● **Problem**: Return the full listing below, unchanged.

● **Data for the task**:
- - -
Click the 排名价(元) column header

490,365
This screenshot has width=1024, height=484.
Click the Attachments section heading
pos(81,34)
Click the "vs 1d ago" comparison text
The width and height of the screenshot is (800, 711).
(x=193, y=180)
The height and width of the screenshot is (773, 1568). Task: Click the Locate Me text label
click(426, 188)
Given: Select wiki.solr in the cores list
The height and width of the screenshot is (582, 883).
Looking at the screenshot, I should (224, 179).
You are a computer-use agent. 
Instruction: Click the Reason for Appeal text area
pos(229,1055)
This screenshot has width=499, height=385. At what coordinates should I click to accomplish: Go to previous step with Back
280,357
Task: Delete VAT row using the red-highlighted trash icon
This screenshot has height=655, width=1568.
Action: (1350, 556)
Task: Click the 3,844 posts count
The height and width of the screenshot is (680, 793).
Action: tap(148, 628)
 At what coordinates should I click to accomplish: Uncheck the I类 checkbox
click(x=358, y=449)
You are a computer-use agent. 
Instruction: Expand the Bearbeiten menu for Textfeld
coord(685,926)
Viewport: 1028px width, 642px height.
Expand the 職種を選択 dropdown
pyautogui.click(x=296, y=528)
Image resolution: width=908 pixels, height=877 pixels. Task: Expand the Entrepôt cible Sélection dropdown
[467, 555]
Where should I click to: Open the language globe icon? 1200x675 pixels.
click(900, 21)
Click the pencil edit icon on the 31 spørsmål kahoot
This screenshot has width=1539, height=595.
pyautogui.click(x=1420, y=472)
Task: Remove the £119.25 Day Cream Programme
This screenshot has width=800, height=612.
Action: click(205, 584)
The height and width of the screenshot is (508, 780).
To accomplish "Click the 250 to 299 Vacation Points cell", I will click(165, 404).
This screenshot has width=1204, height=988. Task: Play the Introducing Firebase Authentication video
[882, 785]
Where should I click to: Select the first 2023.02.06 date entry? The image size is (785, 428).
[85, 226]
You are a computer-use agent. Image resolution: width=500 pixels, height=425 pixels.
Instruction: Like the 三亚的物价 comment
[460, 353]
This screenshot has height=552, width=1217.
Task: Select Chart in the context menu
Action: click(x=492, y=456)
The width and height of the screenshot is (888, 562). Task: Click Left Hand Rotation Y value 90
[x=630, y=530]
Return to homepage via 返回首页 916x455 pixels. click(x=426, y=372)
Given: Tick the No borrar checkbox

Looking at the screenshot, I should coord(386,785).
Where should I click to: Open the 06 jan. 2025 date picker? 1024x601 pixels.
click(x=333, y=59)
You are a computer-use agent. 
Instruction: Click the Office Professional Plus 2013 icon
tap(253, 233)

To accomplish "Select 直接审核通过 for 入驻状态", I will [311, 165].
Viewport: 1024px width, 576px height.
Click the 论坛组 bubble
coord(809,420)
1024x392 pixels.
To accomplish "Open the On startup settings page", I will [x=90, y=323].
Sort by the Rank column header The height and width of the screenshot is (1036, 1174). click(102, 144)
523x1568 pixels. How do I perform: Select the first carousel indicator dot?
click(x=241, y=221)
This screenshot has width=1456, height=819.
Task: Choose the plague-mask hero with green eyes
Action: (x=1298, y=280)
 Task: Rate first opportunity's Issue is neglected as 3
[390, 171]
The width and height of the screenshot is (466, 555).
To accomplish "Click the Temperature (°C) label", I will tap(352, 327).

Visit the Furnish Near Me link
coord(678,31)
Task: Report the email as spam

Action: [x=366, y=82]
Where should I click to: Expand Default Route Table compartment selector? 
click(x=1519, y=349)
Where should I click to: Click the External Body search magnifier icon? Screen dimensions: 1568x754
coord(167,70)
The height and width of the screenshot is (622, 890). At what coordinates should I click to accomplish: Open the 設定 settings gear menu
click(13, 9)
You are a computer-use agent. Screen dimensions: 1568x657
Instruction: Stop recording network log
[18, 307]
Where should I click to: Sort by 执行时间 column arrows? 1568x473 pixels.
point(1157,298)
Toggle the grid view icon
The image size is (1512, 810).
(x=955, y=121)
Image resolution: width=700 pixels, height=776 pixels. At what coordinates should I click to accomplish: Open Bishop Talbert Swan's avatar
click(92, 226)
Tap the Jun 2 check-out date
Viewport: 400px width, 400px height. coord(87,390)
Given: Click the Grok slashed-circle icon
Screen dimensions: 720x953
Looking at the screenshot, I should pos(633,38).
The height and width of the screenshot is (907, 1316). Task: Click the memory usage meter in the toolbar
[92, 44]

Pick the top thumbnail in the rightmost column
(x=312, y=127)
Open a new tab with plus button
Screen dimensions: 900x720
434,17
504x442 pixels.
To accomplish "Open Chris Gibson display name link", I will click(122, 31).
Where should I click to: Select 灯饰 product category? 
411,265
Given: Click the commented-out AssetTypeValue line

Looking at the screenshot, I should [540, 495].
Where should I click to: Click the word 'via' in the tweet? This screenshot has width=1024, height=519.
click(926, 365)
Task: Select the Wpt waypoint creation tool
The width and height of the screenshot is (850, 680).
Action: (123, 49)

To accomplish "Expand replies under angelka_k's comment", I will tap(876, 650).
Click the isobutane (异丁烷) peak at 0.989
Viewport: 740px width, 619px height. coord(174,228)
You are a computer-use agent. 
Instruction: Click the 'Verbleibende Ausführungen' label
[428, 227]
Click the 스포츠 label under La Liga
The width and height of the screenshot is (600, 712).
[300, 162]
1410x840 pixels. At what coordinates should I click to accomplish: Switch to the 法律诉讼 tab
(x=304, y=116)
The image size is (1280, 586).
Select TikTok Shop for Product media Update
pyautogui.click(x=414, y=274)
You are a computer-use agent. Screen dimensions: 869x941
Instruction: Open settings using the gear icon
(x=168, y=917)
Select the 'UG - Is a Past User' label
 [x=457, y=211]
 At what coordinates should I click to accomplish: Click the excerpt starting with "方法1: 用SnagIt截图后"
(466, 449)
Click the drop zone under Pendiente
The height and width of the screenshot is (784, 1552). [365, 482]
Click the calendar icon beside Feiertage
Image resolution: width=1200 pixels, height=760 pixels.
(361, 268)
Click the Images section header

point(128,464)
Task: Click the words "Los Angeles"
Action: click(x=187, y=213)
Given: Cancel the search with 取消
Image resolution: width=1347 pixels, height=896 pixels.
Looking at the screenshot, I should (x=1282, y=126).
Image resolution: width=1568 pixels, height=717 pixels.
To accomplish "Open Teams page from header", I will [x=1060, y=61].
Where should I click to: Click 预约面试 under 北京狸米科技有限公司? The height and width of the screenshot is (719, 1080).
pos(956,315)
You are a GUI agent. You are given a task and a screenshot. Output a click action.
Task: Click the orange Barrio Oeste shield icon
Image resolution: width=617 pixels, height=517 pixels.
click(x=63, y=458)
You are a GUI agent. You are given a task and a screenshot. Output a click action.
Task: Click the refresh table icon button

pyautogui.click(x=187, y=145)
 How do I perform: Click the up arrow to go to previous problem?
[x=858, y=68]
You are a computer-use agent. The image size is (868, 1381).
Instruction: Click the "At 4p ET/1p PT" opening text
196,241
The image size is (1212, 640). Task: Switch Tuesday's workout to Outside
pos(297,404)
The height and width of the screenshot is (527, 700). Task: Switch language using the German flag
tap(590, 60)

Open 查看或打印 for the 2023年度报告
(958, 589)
- - -
● **Solved problem**:
Click the 排名价(元) column header

490,365
This screenshot has width=1024, height=484.
Click the Attachments section heading
pos(81,34)
Click the "vs 1d ago" comparison text
The width and height of the screenshot is (800, 711).
(x=193, y=180)
The height and width of the screenshot is (773, 1568). Task: Click the Locate Me text label
click(426, 188)
Given: Select wiki.solr in the cores list
The height and width of the screenshot is (582, 883).
Looking at the screenshot, I should (224, 179).
You are a computer-use agent. 
Instruction: Click the Reason for Appeal text area
pos(229,1055)
This screenshot has width=499, height=385. At what coordinates should I click to accomplish: Go to previous step with Back
280,357
Task: Delete VAT row using the red-highlighted trash icon
This screenshot has height=655, width=1568.
Action: (1350, 556)
Task: Click the 3,844 posts count
The height and width of the screenshot is (680, 793).
Action: tap(148, 628)
 At what coordinates should I click to accomplish: Uncheck the I类 checkbox
click(x=358, y=449)
You are a computer-use agent. 
Instruction: Expand the Bearbeiten menu for Textfeld
coord(685,926)
Viewport: 1028px width, 642px height.
Expand the 職種を選択 dropdown
pyautogui.click(x=296, y=528)
Image resolution: width=908 pixels, height=877 pixels. Task: Expand the Entrepôt cible Sélection dropdown
[467, 555]
Where should I click to: Open the language globe icon? 1200x675 pixels.
click(900, 21)
Click the pencil edit icon on the 31 spørsmål kahoot
This screenshot has width=1539, height=595.
pyautogui.click(x=1420, y=472)
Task: Remove the £119.25 Day Cream Programme
This screenshot has width=800, height=612.
Action: click(205, 584)
The height and width of the screenshot is (508, 780).
To accomplish "Click the 250 to 299 Vacation Points cell", I will click(165, 404).
This screenshot has width=1204, height=988. Task: Play the Introducing Firebase Authentication video
[882, 785]
Where should I click to: Select the first 2023.02.06 date entry? The image size is (785, 428).
[85, 226]
You are a computer-use agent. Image resolution: width=500 pixels, height=425 pixels.
Instruction: Like the 三亚的物价 comment
[460, 353]
This screenshot has height=552, width=1217.
Task: Select Chart in the context menu
Action: click(x=492, y=456)
The width and height of the screenshot is (888, 562). Task: Click Left Hand Rotation Y value 90
[x=630, y=530]
Return to homepage via 返回首页 916x455 pixels. click(x=426, y=372)
Given: Tick the No borrar checkbox

Looking at the screenshot, I should coord(386,785).
Where should I click to: Open the 06 jan. 2025 date picker? 1024x601 pixels.
click(x=333, y=59)
You are a computer-use agent. 
Instruction: Click the Office Professional Plus 2013 icon
tap(253, 233)

To accomplish "Select 直接审核通过 for 入驻状态", I will [311, 165].
Viewport: 1024px width, 576px height.
Click the 论坛组 bubble
coord(809,420)
1024x392 pixels.
To accomplish "Open the On startup settings page", I will [x=90, y=323].
Sort by the Rank column header The height and width of the screenshot is (1036, 1174). click(102, 144)
523x1568 pixels. How do I perform: Select the first carousel indicator dot?
click(x=241, y=221)
This screenshot has width=1456, height=819.
Task: Choose the plague-mask hero with green eyes
Action: (x=1298, y=280)
 Task: Rate first opportunity's Issue is neglected as 3
[390, 171]
The width and height of the screenshot is (466, 555).
To accomplish "Click the Temperature (°C) label", I will tap(352, 327).

Visit the Furnish Near Me link
coord(678,31)
Task: Report the email as spam

Action: [x=366, y=82]
Where should I click to: Expand Default Route Table compartment selector? 
click(x=1519, y=349)
Where should I click to: Click the External Body search magnifier icon? Screen dimensions: 1568x754
coord(167,70)
The height and width of the screenshot is (622, 890). At what coordinates should I click to accomplish: Open the 設定 settings gear menu
click(13, 9)
You are a computer-use agent. Screen dimensions: 1568x657
Instruction: Stop recording network log
[18, 307]
Where should I click to: Sort by 执行时间 column arrows? 1568x473 pixels.
point(1157,298)
Toggle the grid view icon
The image size is (1512, 810).
(x=955, y=121)
Image resolution: width=700 pixels, height=776 pixels. At what coordinates should I click to accomplish: Open Bishop Talbert Swan's avatar
click(92, 226)
Tap the Jun 2 check-out date
Viewport: 400px width, 400px height. coord(87,390)
Given: Click the Grok slashed-circle icon
Screen dimensions: 720x953
Looking at the screenshot, I should pos(633,38).
The height and width of the screenshot is (907, 1316). Task: Click the memory usage meter in the toolbar
[92, 44]

Pick the top thumbnail in the rightmost column
(x=312, y=127)
Open a new tab with plus button
Screen dimensions: 900x720
434,17
504x442 pixels.
To accomplish "Open Chris Gibson display name link", I will click(122, 31).
Where should I click to: Select 灯饰 product category? 
411,265
Given: Click the commented-out AssetTypeValue line

Looking at the screenshot, I should [540, 495].
Where should I click to: Click the word 'via' in the tweet? This screenshot has width=1024, height=519.
click(926, 365)
Task: Select the Wpt waypoint creation tool
The width and height of the screenshot is (850, 680).
Action: (123, 49)

To accomplish "Expand replies under angelka_k's comment", I will tap(876, 650).
Click the isobutane (异丁烷) peak at 0.989
Viewport: 740px width, 619px height. coord(174,228)
You are a computer-use agent. 
Instruction: Click the 'Verbleibende Ausführungen' label
[428, 227]
Click the 스포츠 label under La Liga
The width and height of the screenshot is (600, 712).
[300, 162]
1410x840 pixels. At what coordinates should I click to accomplish: Switch to the 法律诉讼 tab
(x=304, y=116)
The image size is (1280, 586).
Select TikTok Shop for Product media Update
pyautogui.click(x=414, y=274)
You are a computer-use agent. Screen dimensions: 869x941
Instruction: Open settings using the gear icon
(x=168, y=917)
Select the 'UG - Is a Past User' label
 [x=457, y=211]
 At what coordinates should I click to accomplish: Click the excerpt starting with "方法1: 用SnagIt截图后"
(466, 449)
Click the drop zone under Pendiente
The height and width of the screenshot is (784, 1552). [365, 482]
Click the calendar icon beside Feiertage
Image resolution: width=1200 pixels, height=760 pixels.
(361, 268)
Click the Images section header

point(128,464)
Task: Click the words "Los Angeles"
Action: click(x=187, y=213)
Given: Cancel the search with 取消
Image resolution: width=1347 pixels, height=896 pixels.
Looking at the screenshot, I should (x=1282, y=126).
Image resolution: width=1568 pixels, height=717 pixels.
To accomplish "Open Teams page from header", I will [x=1060, y=61].
Where should I click to: Click 预约面试 under 北京狸米科技有限公司? The height and width of the screenshot is (719, 1080).
pos(956,315)
You are a GUI agent. You are given a task and a screenshot. Output a click action.
Task: Click the orange Barrio Oeste shield icon
Image resolution: width=617 pixels, height=517 pixels.
click(x=63, y=458)
You are a GUI agent. You are given a task and a screenshot. Output a click action.
Task: Click the refresh table icon button

pyautogui.click(x=187, y=145)
 How do I perform: Click the up arrow to go to previous problem?
[x=858, y=68]
You are a computer-use agent. The image size is (868, 1381).
Instruction: Click the "At 4p ET/1p PT" opening text
196,241
The image size is (1212, 640). Task: Switch Tuesday's workout to Outside
pos(297,404)
The height and width of the screenshot is (527, 700). Task: Switch language using the German flag
tap(590, 60)

Open 查看或打印 for the 2023年度报告
(958, 589)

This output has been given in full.